There is a bit of a problem by shifting Avengers: Infinity War back a year. There are some lines both in that film and Ant-Man and the Wasp that suggest two years had passed since the events of Captain America: Civil War. With the timeline condensing the gap, that can no longer be possible.

Infinity War happens just a year after Civil War now. This would also present problems with the placement of Ant-Man and the Wasp, as that movie's actual time frame will be much more difficult to pinpoint. When it is added to the timeline, we're sure there will be some continuity with it as well.


The MCU timeline has cleaned up Phase One for the most part. After Iron Man takes place in 2010, 2011 sees the events of Iron Man 2, The Incredible Hulk, and Thor, as opposed to them happening over a few years respectively. This brings a greater sense of connection between them, as there are subtle cameos in those movies that reference each other.

It wouldn't make much sense for them to be so closely connected if they didn't happen in the same year. This gives proper explanation as to why Agent Coulson has to go straight to Mexico after the events of Iron Man 2.


The MCU's big draw when it introduced new TV shows was that everything was connected. Agents of S.H.I.E.L.D., Daredevil, and even The Runaways all take place in the MCU. However, if you were expecting there to be a placement of these shows in the MCU's official timeline, you would be sorely mistaken.

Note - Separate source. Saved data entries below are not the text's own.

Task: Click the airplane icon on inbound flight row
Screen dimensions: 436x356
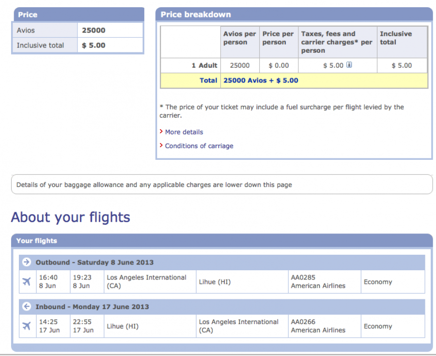Action: (27, 325)
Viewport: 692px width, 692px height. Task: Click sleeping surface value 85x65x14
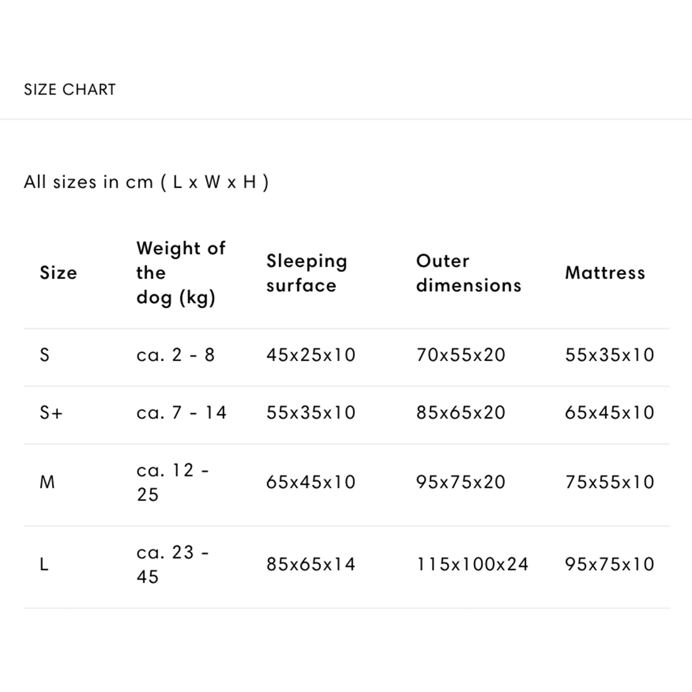click(x=310, y=564)
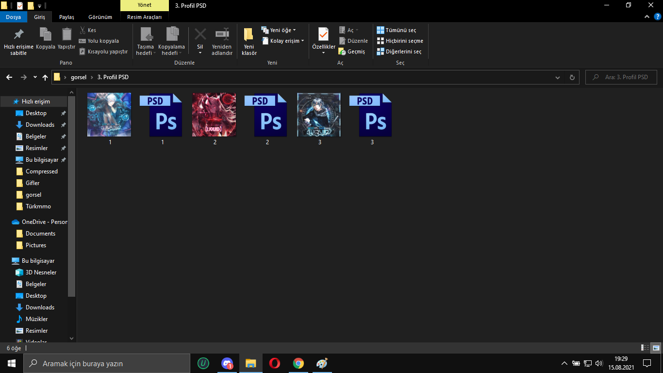Click the Yeniden adlandır rename icon

[x=222, y=35]
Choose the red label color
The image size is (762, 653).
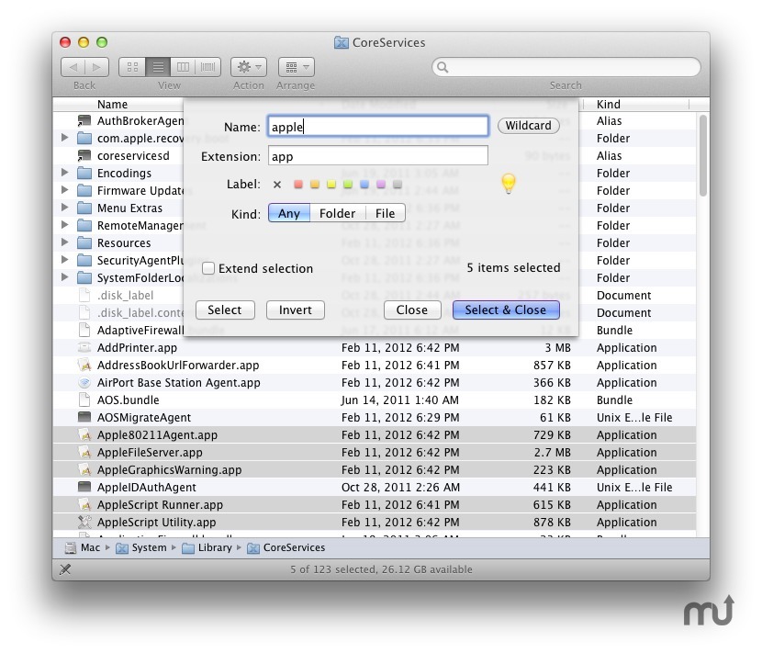click(298, 185)
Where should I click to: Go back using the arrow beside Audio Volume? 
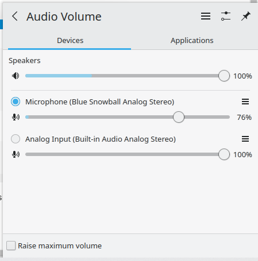(x=15, y=16)
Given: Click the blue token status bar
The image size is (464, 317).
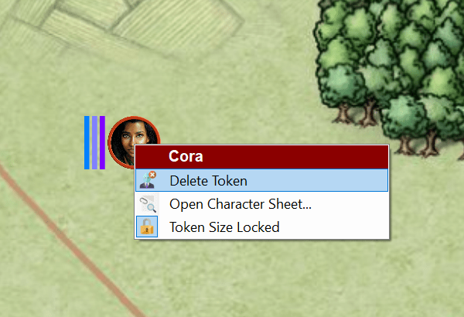Looking at the screenshot, I should pyautogui.click(x=87, y=143).
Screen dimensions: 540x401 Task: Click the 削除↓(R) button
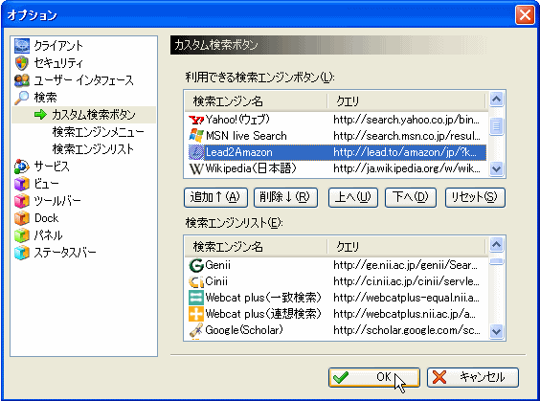(x=285, y=197)
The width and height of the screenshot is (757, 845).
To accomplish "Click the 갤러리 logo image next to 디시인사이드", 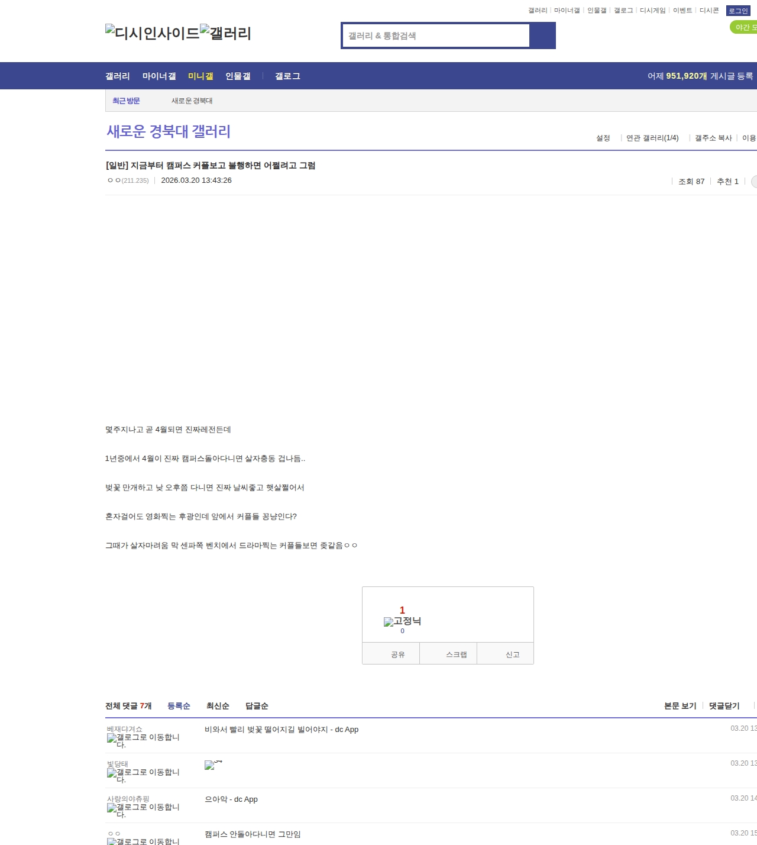I will click(226, 33).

Apart from cleaning up a reference in Agents of S.H.I.E.L.D., it does little to place any of the shows in the timeline. This presents some serious problems, as there is no real way to pinpoint when these shows take place. Then again, it might've created more problems than it solved to add them to the timeline anyway.


One of the trickiest films to place in the MCU was Doctor Strange. There was no way the movie could've taken place in less than a year considering all of the events that happened. While some just assumed it happened after Captain America: Civil War, others were sure it occurred earlier because of the reference to Stephen Strange in Captain America: The Winter Soldier.

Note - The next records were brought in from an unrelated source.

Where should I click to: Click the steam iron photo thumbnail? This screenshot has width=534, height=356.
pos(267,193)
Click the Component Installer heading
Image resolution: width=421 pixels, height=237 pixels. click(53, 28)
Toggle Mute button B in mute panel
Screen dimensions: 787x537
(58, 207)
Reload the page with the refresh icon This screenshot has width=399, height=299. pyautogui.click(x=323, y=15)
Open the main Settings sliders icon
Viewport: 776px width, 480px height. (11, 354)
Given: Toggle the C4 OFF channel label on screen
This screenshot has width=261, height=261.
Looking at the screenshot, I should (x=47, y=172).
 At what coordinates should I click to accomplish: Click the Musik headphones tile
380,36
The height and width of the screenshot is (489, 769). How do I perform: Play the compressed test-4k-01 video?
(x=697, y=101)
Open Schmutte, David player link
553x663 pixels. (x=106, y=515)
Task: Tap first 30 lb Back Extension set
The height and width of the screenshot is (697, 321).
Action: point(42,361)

The fact that the MCU timeline places Doctor Strange at all fixes a lot of problems. It takes place after Civil War and bleeds into the movies that take place in 2017. It does line up with the director's statement that the movie happened over the course of one year.

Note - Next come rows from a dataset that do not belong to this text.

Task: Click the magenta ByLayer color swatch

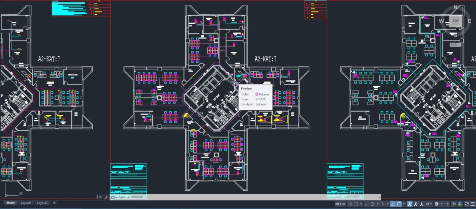Action: [x=257, y=94]
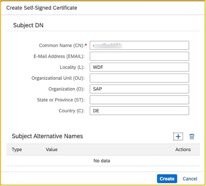This screenshot has width=206, height=186.
Task: Cancel the certificate dialog
Action: [190, 179]
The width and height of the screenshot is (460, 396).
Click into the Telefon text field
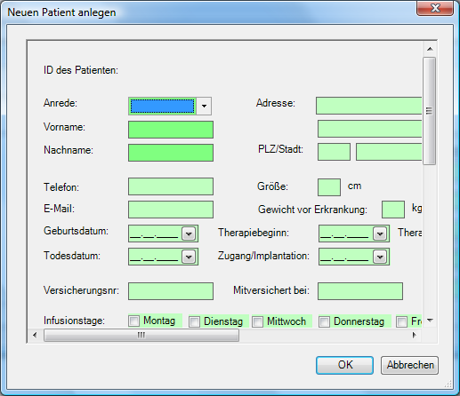171,186
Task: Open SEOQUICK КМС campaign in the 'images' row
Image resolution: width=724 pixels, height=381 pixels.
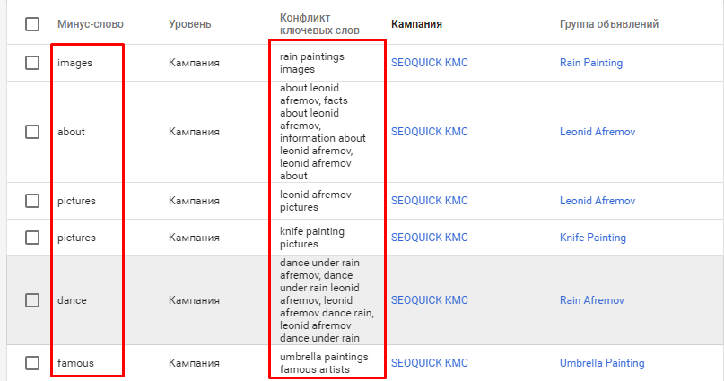Action: click(430, 63)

While condensing the Phase One movies seems like a good idea in terms of explaining them chronologically, it does present some problems in later films. While the Avengers are discussing the Sokovia Accords in Captain America: Civil War, Vision gives his thoughts. He refers to it being eight years since Tony Stark revealed that he was Iron Man to the world.

The problem with this is that such a statement would be incorrect according to the timeline. There are now only six years between the events of Iron Man and the events of Captain America: Civil War. Thus, the timeline just made Vision a liar.


Before the timeline, it was largely believed that each MCU movie took place in the year that it was released in. However, with movies referencing each other or having events that directly led from one to the next, the idea that it was all chronological started to become problematic. In a general sense, the MCU timeline throws that idea out, instead carefully placing the movies in years where they would make sense.

Having The Winter Soldier and both Guardians of the Galaxy movies take place in 2014 lines up. Thor, The Incredible Hulk, and Iron Man 2 in 2011 makes sense -- it dispels the natural belief that most people had about the timeline.


While Doctor Strange's placement does come with its fixes, it comes with some serious issues. Recall that at the end of the movie, Strange was not yet the Sorcerer Supreme, nor was he worthy of wielding the Eye of Agamotto. However, by the time we see him again in Thor: Ragnarok, he has embraced his title and wields the Eye, the same going for Avengers: Infinity War.

The problem with this is that, according to the timeline, Doctor Strange now takes place in the same year as both of those other movies. We are expected to believe that in, at the very least, a few months were all it took for Strange to suddenly master the mystic arts and wield an Infinity Stone.